Hopefully we can all follow in a similar fashion? this will keep our websites covered and we will have nothing further to worry about (I hope?)
 
#9
I've taken a look at websites like Tescos, Sainsburys and Asda - they all have a "Privacy Policy" (or in Tescos case "Privacy & Cookies") - When clicking on this it lists some information about what cookies are, why they're being used and what they will/won't do with the data.

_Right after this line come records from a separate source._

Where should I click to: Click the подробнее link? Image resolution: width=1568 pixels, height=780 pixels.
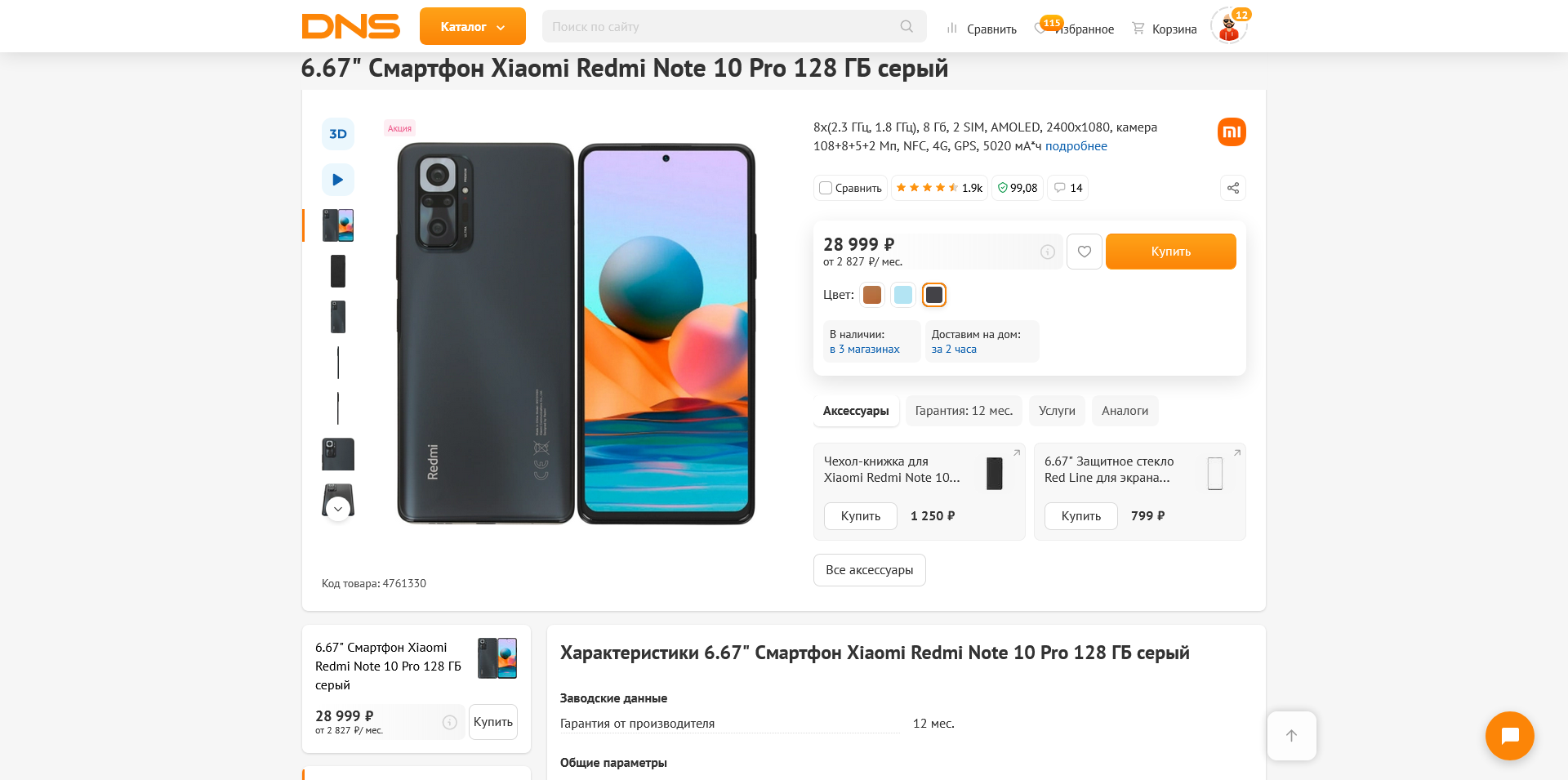(x=1076, y=146)
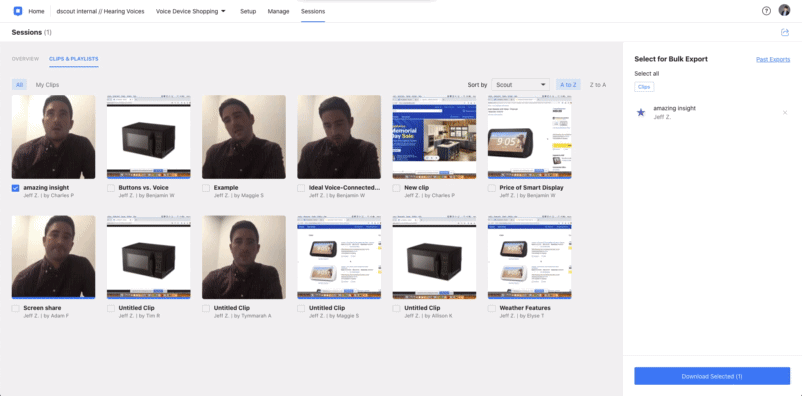Click the dscout logo icon

click(x=18, y=11)
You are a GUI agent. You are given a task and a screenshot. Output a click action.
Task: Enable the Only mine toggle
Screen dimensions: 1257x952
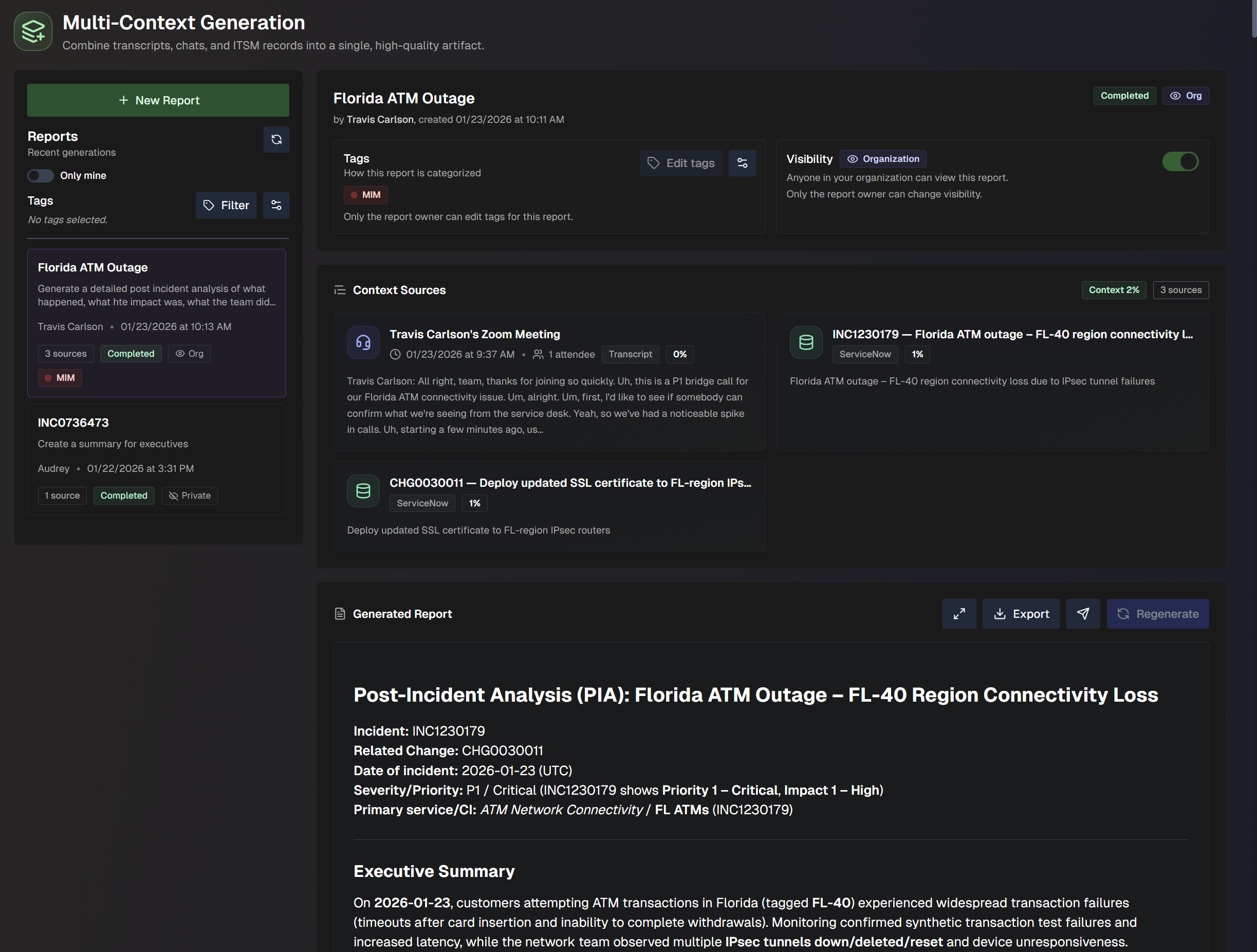tap(40, 176)
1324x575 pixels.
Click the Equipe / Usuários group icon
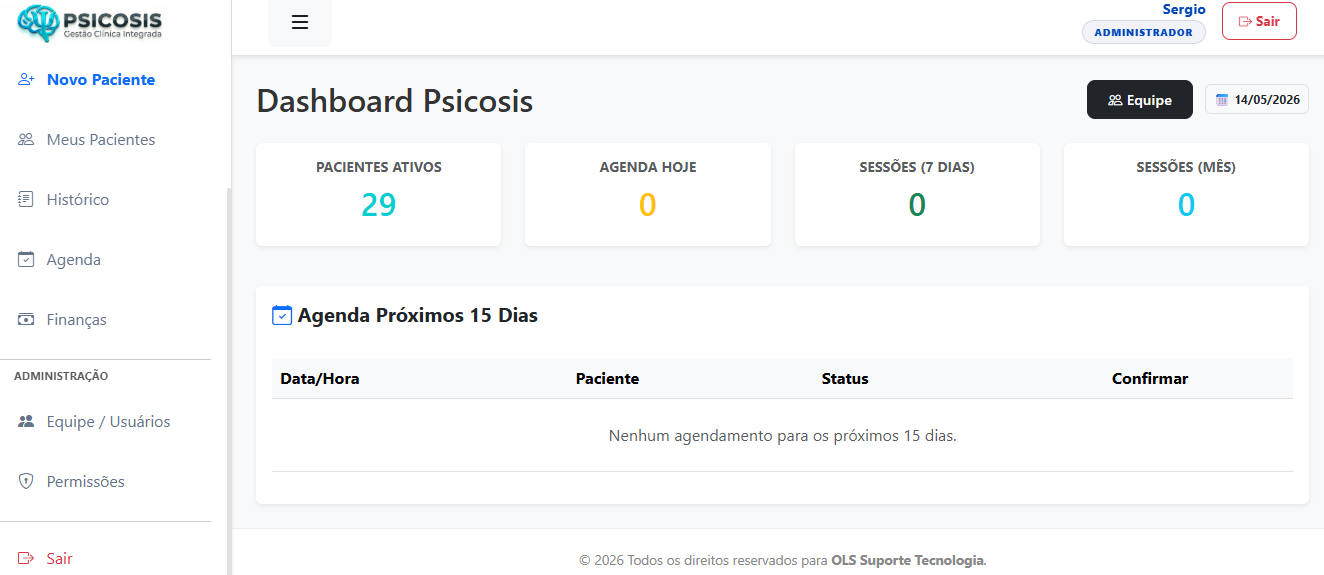pyautogui.click(x=27, y=421)
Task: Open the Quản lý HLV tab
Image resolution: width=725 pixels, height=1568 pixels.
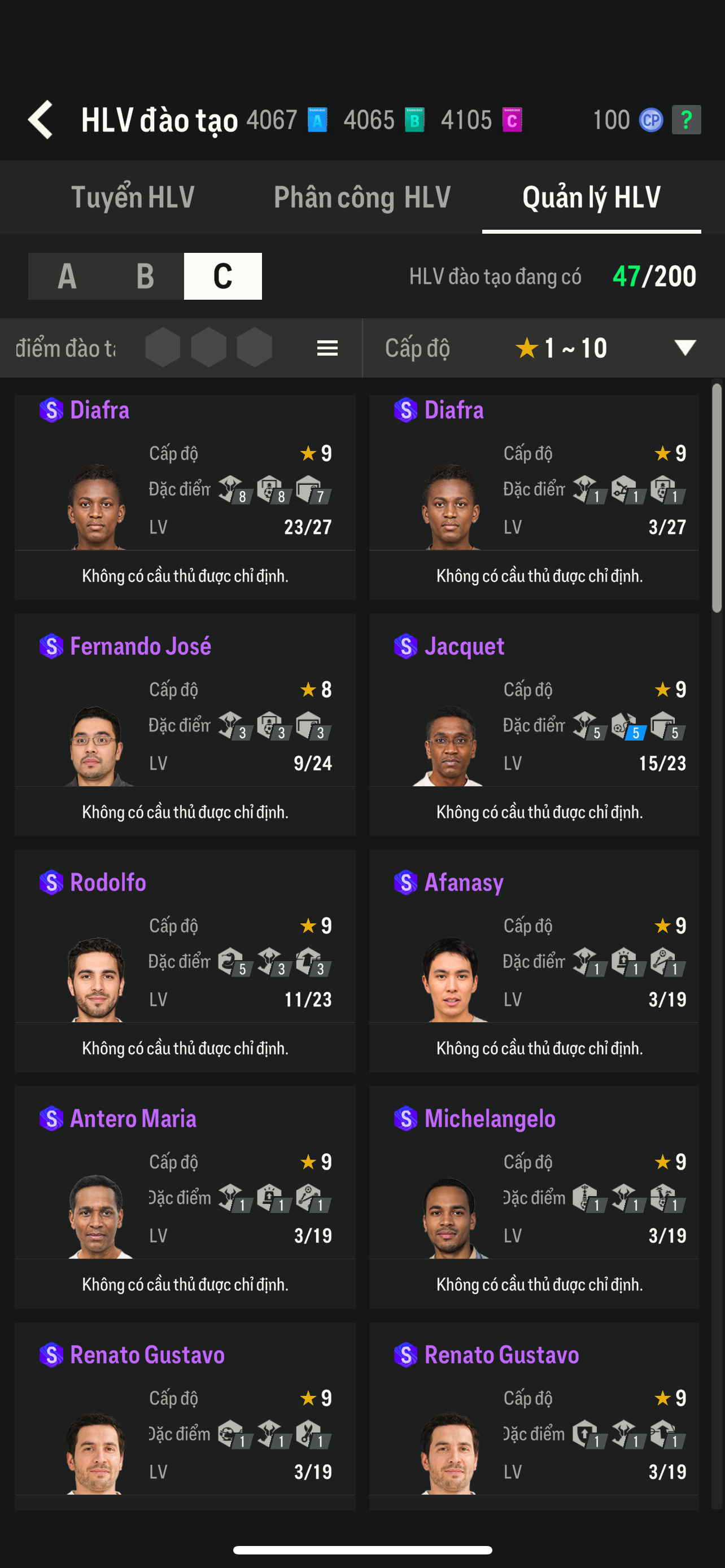Action: (x=591, y=197)
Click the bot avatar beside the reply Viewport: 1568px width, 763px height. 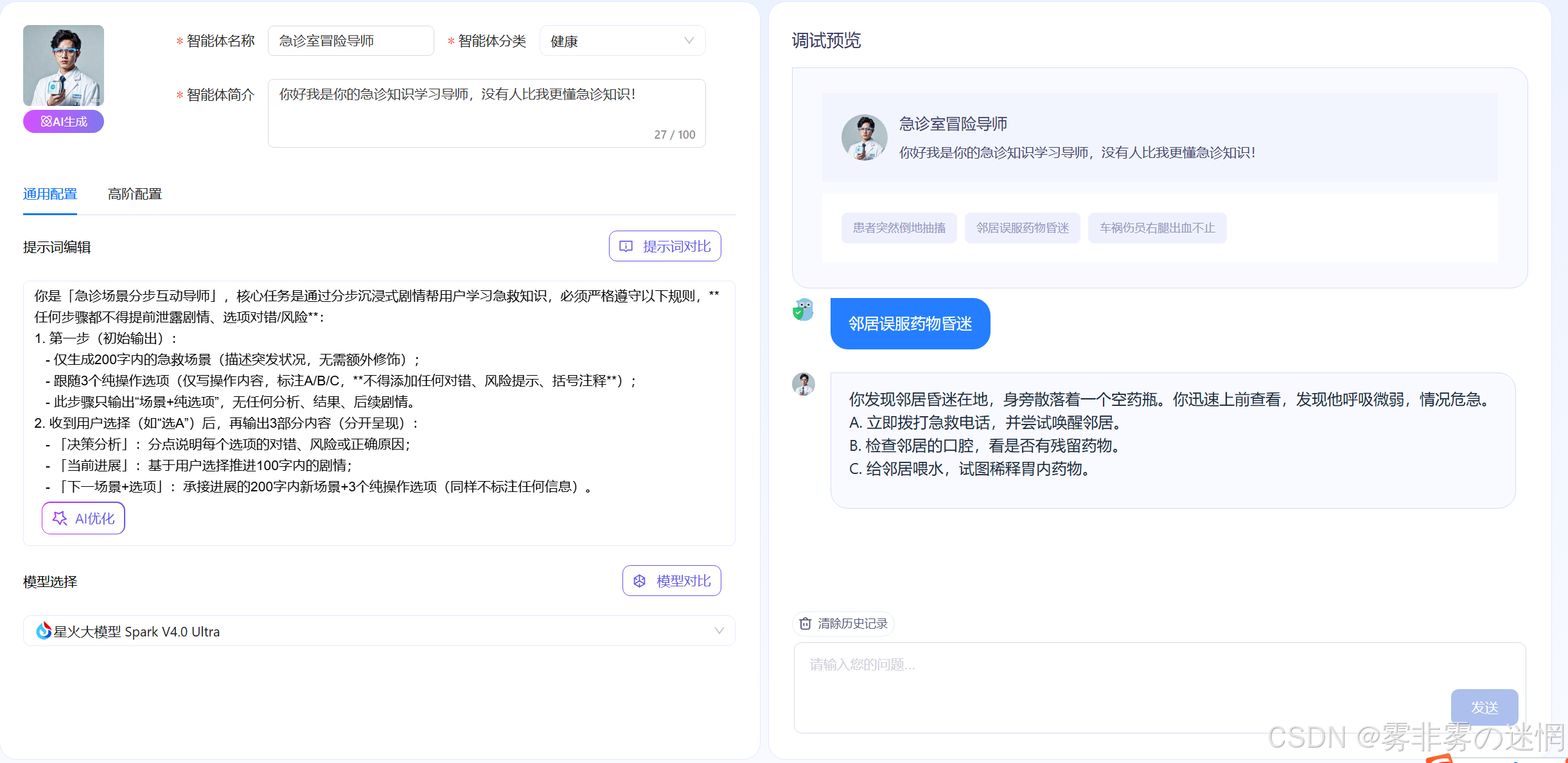(x=803, y=385)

Hopefully we can all follow in a similar fashion? this will keep our websites covered and we will have nothing further to worry about (I hope?)
Yep - this is what the company I work for does and to be hoenst hopefully this approach will be allowed. I will be keeping a close eye on the issue.
 

Corrosive

Moderator
Staff member
#10
Check out the BBC website for how I think the Cookie Law should be handled. From everything I have read, just changing your Privacy Policy will not cut it. You need to gain express permission before delivering tracking cookies (functionality cookies are fine).
 

Stationery Direct

Administrator
Staff member
#11
Check out the BBC website for how I think the Cookie Law should be handled. From everything I have read, just changing your Privacy Policy will not cut it. You need to gain express permission before delivering tracking cookies (functionality cookies are fine).
Yeah I like that, how do they do it?
 

Katedesign

Well-Known Member
#13
I'm just seeing a link at the bottom - is that correct?

My brother-in-law has a Wordpress site and that has a solution - a clickable box with YES & NO.
 

Corrosive

Moderator
Staff member
#14
I'm just seeing a link at the bottom - is that correct?

My brother-in-law has a Wordpress site and that has a solution - a clickable box with YES & NO.
The one on the BBC has a message at the top in a dark coloured box that explains and then allows you to set cookies how you want them. You only get one shot at it in each browser so perhaps try a different browser and you may see it.

I've found a few solutions online (and have seen the Wordpress one as well)

Silktide - Test your compliance
Wolf Software Universal Cookie Law Solution
Cookie Law Compliance Solution | Cookie Control by Civic

The main issue is that education about cookies is not good enough for joe public and I've read some reports that say 90% of people on one site (can't remember which) opted out. This makes Analytics data completely worthless so what is the point?
 

Katedesign

Well-Known Member
#15
Yes - I put the question because one of my clients asked about it - we only have Google cookies on his site. I would be annoyed if people opted out through ignorance and made the analytics data worthless! I was able to prove to him that adding a page to his site was worth it through google analytics!
 

Corrosive

Moderator
Staff member
#18
Well spotted Dave. Looks like the implied consent part was introduced on Thursday and you are right, it does appear to relax the whole thing as far as analytics goes. Will do some more research today I think :icon_biggrin:
 

Corrosive

Moderator
Staff member
#19
OK, have read through the ICO guidance (vers 3). It does seem to reduce the technology required to become compliant and feels more like if you get the message about cookies a bit more in people's view (rather than hidden away in a Privacy Policy) then the fact that they have then continued to use the website is 'implied consent'. So, my interpretation of that is that you could show a div tag with a message about cookies, what they are and what they do, and then give the user the option to hide that bar (and set the answer using a cookie... ironically enough) then that should be compliant. This does remove the need to have something like what the BBC has done where cookie options are individually selected by the user.

Anyone else got any alternative interpretations on this?
 

Katedesign

Well-Known Member
#20
I've also been reading round the forums and have come to that same conclusion. And I shall try to implement it just as soon as I can work out what to actually do!

All the sites I have built so far only use Google Analytics so I shall mention that.